* INSTRUCTIONS FOR THE TASK *
Check each line of the listing, and copy it if it contains the word "label".

::: DATA :::

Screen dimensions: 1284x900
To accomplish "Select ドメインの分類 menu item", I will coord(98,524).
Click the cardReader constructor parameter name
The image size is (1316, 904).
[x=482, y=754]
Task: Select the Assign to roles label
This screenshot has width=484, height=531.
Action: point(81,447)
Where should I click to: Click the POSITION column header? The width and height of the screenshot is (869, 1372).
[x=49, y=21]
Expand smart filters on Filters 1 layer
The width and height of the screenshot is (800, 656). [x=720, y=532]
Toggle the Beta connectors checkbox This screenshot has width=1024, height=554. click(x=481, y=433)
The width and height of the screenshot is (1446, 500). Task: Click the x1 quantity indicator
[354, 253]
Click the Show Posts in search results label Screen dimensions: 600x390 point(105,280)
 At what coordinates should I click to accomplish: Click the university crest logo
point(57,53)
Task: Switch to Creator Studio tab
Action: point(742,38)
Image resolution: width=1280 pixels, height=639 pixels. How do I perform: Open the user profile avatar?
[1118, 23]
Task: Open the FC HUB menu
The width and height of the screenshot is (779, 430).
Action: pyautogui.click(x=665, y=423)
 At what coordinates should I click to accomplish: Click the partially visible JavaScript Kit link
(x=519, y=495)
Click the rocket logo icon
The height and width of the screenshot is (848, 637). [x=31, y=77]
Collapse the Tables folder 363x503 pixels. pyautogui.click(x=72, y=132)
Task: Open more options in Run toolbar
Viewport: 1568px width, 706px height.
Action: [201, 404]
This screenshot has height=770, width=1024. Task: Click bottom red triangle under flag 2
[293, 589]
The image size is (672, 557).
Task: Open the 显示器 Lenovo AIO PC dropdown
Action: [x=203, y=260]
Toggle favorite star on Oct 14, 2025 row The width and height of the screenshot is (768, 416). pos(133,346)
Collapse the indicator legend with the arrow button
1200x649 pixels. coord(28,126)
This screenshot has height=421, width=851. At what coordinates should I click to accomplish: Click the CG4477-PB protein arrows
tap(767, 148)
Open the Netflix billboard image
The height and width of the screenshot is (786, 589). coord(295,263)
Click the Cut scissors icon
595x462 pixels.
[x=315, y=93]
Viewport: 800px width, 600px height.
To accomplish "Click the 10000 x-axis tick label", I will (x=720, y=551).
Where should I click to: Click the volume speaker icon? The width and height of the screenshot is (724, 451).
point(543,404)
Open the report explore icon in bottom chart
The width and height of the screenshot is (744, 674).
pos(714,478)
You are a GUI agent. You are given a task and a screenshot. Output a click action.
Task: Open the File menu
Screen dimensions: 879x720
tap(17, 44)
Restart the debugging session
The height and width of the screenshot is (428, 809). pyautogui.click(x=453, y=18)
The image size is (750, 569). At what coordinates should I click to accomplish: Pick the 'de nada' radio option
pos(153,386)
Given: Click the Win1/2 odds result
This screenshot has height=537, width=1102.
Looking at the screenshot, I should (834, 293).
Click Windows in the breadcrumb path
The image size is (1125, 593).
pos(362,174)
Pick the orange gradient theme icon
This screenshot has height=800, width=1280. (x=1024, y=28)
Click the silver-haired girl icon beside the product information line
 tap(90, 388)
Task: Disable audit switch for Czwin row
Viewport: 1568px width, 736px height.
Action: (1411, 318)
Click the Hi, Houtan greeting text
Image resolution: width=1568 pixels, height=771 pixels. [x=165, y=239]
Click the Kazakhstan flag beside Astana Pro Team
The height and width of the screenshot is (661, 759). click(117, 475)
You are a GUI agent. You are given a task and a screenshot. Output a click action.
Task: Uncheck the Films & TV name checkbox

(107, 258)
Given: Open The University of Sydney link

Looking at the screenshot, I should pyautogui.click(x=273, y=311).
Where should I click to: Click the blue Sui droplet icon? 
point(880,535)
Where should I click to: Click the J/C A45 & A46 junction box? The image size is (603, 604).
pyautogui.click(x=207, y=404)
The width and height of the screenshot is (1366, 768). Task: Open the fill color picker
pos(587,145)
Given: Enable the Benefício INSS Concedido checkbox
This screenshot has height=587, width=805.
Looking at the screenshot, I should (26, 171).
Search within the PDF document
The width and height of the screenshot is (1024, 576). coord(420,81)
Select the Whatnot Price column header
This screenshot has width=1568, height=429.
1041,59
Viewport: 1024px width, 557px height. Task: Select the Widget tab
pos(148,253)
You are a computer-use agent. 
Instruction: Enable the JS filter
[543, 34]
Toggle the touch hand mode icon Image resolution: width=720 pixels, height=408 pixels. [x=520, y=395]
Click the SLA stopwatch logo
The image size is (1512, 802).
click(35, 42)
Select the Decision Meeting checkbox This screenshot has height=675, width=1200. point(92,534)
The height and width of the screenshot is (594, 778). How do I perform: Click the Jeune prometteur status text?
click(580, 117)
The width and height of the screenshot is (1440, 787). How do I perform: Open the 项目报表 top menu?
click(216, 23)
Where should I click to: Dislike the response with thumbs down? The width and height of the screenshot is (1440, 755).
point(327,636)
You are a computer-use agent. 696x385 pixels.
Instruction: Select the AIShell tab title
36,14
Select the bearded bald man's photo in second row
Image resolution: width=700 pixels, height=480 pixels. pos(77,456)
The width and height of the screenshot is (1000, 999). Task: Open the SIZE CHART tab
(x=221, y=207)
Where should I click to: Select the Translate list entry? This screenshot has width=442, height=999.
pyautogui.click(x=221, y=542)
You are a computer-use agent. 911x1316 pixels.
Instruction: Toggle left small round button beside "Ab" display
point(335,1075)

:::

* EXERCISE SOLUTION *
Task: Select the Assign to roles label
Click the Show Posts in search results label Screen dimensions: 600x390 point(105,280)
To accomplish "Click the 10000 x-axis tick label", I will (x=720, y=551).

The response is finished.